■ WHAT NEEDS TO BE DONE
What follows is a set of records, each of which is to be written out exactly.

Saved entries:
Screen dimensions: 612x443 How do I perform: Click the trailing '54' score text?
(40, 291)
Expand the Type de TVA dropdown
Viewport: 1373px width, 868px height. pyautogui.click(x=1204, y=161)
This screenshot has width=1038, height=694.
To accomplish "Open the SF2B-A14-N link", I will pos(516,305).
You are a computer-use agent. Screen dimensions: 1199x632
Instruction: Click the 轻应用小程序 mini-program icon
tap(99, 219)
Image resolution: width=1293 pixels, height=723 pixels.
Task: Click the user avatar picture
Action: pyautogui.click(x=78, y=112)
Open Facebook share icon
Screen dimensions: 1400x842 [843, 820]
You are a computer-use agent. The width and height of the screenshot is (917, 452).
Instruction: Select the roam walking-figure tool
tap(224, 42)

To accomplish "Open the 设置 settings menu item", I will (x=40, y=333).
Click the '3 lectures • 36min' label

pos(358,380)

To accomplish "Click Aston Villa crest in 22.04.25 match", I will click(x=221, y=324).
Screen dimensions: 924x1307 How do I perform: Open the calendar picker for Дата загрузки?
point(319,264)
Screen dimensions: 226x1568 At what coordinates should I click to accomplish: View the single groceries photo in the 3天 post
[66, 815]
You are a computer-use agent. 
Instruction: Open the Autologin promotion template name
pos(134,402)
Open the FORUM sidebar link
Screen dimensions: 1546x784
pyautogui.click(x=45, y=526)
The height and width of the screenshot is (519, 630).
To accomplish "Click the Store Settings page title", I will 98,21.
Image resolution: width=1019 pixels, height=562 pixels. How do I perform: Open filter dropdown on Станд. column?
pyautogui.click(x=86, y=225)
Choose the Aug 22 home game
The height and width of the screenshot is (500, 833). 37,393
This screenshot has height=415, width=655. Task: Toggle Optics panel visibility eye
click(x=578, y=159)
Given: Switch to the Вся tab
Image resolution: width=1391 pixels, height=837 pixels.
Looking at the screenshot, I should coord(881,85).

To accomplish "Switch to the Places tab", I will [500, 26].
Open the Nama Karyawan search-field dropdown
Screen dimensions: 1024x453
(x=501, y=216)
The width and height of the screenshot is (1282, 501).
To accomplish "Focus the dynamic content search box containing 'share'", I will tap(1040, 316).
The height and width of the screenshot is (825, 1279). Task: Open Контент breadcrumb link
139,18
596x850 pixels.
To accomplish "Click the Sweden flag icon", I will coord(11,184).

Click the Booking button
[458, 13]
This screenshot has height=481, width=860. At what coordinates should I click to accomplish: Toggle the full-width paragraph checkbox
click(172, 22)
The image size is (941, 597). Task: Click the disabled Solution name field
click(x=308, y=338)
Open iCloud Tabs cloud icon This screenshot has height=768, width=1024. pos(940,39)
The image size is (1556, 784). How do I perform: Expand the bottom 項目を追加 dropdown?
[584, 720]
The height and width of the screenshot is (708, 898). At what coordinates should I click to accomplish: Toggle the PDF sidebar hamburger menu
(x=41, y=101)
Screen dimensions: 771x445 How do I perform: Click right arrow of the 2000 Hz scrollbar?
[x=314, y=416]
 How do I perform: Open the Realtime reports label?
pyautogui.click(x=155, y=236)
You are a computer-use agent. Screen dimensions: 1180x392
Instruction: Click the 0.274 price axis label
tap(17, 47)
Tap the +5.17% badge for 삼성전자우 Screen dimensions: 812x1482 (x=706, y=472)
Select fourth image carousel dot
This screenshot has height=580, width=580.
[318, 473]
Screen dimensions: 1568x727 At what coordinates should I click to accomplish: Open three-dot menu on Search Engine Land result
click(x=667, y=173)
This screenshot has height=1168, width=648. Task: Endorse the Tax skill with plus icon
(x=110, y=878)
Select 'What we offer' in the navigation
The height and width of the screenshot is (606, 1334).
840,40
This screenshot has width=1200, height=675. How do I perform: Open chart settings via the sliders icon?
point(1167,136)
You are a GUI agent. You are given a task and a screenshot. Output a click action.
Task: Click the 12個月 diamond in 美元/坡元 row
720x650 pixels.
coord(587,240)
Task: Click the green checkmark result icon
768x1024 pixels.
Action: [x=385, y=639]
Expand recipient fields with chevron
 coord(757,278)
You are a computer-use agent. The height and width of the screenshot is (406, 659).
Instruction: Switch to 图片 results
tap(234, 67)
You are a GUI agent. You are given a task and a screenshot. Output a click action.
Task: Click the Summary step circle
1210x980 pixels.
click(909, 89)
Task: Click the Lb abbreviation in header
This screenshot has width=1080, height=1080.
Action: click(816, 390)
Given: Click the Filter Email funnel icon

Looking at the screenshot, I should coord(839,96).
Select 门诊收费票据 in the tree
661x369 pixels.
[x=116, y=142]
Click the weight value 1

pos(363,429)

■ ANSWER TO THIS EXERCISE
Screen dimensions: 612x443 How do I perform: Click the trailing '54' score text?
(40, 291)
Expand the Type de TVA dropdown
Viewport: 1373px width, 868px height. pyautogui.click(x=1204, y=161)
This screenshot has width=1038, height=694.
To accomplish "Open the SF2B-A14-N link", I will pos(516,305).
You are a computer-use agent. Screen dimensions: 1199x632
Instruction: Click the 轻应用小程序 mini-program icon
tap(99, 219)
Image resolution: width=1293 pixels, height=723 pixels.
Task: Click the user avatar picture
Action: pyautogui.click(x=78, y=112)
Open Facebook share icon
Screen dimensions: 1400x842 [843, 820]
You are a computer-use agent. The width and height of the screenshot is (917, 452).
Instruction: Select the roam walking-figure tool
tap(224, 42)

To accomplish "Open the 设置 settings menu item", I will (x=40, y=333).
Click the '3 lectures • 36min' label

pos(358,380)

To accomplish "Click Aston Villa crest in 22.04.25 match", I will click(x=221, y=324).
Screen dimensions: 924x1307 How do I perform: Open the calendar picker for Дата загрузки?
point(319,264)
Screen dimensions: 226x1568 At what coordinates should I click to accomplish: View the single groceries photo in the 3天 post
[66, 815]
You are a computer-use agent. 
Instruction: Open the Autologin promotion template name
pos(134,402)
Open the FORUM sidebar link
Screen dimensions: 1546x784
pyautogui.click(x=45, y=526)
The height and width of the screenshot is (519, 630).
To accomplish "Click the Store Settings page title", I will 98,21.
Image resolution: width=1019 pixels, height=562 pixels. How do I perform: Open filter dropdown on Станд. column?
pyautogui.click(x=86, y=225)
Choose the Aug 22 home game
The height and width of the screenshot is (500, 833). 37,393
This screenshot has height=415, width=655. Task: Toggle Optics panel visibility eye
click(x=578, y=159)
Given: Switch to the Вся tab
Image resolution: width=1391 pixels, height=837 pixels.
Looking at the screenshot, I should coord(881,85).

To accomplish "Switch to the Places tab", I will [500, 26].
Open the Nama Karyawan search-field dropdown
Screen dimensions: 1024x453
(x=501, y=216)
The width and height of the screenshot is (1282, 501).
To accomplish "Focus the dynamic content search box containing 'share'", I will tap(1040, 316).
The height and width of the screenshot is (825, 1279). Task: Open Контент breadcrumb link
139,18
596x850 pixels.
To accomplish "Click the Sweden flag icon", I will coord(11,184).

Click the Booking button
[458, 13]
This screenshot has height=481, width=860. At what coordinates should I click to accomplish: Toggle the full-width paragraph checkbox
click(172, 22)
The image size is (941, 597). Task: Click the disabled Solution name field
click(x=308, y=338)
Open iCloud Tabs cloud icon This screenshot has height=768, width=1024. pos(940,39)
The image size is (1556, 784). How do I perform: Expand the bottom 項目を追加 dropdown?
[584, 720]
The height and width of the screenshot is (708, 898). At what coordinates should I click to accomplish: Toggle the PDF sidebar hamburger menu
(x=41, y=101)
Screen dimensions: 771x445 How do I perform: Click right arrow of the 2000 Hz scrollbar?
[x=314, y=416]
 How do I perform: Open the Realtime reports label?
pyautogui.click(x=155, y=236)
You are a computer-use agent. Screen dimensions: 1180x392
Instruction: Click the 0.274 price axis label
tap(17, 47)
Tap the +5.17% badge for 삼성전자우 Screen dimensions: 812x1482 (x=706, y=472)
Select fourth image carousel dot
This screenshot has height=580, width=580.
[318, 473]
Screen dimensions: 1568x727 At what coordinates should I click to accomplish: Open three-dot menu on Search Engine Land result
click(x=667, y=173)
This screenshot has height=1168, width=648. Task: Endorse the Tax skill with plus icon
(x=110, y=878)
Select 'What we offer' in the navigation
The height and width of the screenshot is (606, 1334).
840,40
This screenshot has width=1200, height=675. How do I perform: Open chart settings via the sliders icon?
point(1167,136)
You are a GUI agent. You are given a task and a screenshot. Output a click action.
Task: Click the 12個月 diamond in 美元/坡元 row
720x650 pixels.
coord(587,240)
Task: Click the green checkmark result icon
768x1024 pixels.
Action: [x=385, y=639]
Expand recipient fields with chevron
 coord(757,278)
You are a computer-use agent. The height and width of the screenshot is (406, 659).
Instruction: Switch to 图片 results
tap(234, 67)
You are a GUI agent. You are given a task and a screenshot. Output a click action.
Task: Click the Summary step circle
1210x980 pixels.
click(909, 89)
Task: Click the Lb abbreviation in header
This screenshot has width=1080, height=1080.
Action: click(816, 390)
Given: Click the Filter Email funnel icon

Looking at the screenshot, I should coord(839,96).
Select 门诊收费票据 in the tree
661x369 pixels.
[x=116, y=142]
Click the weight value 1

pos(363,429)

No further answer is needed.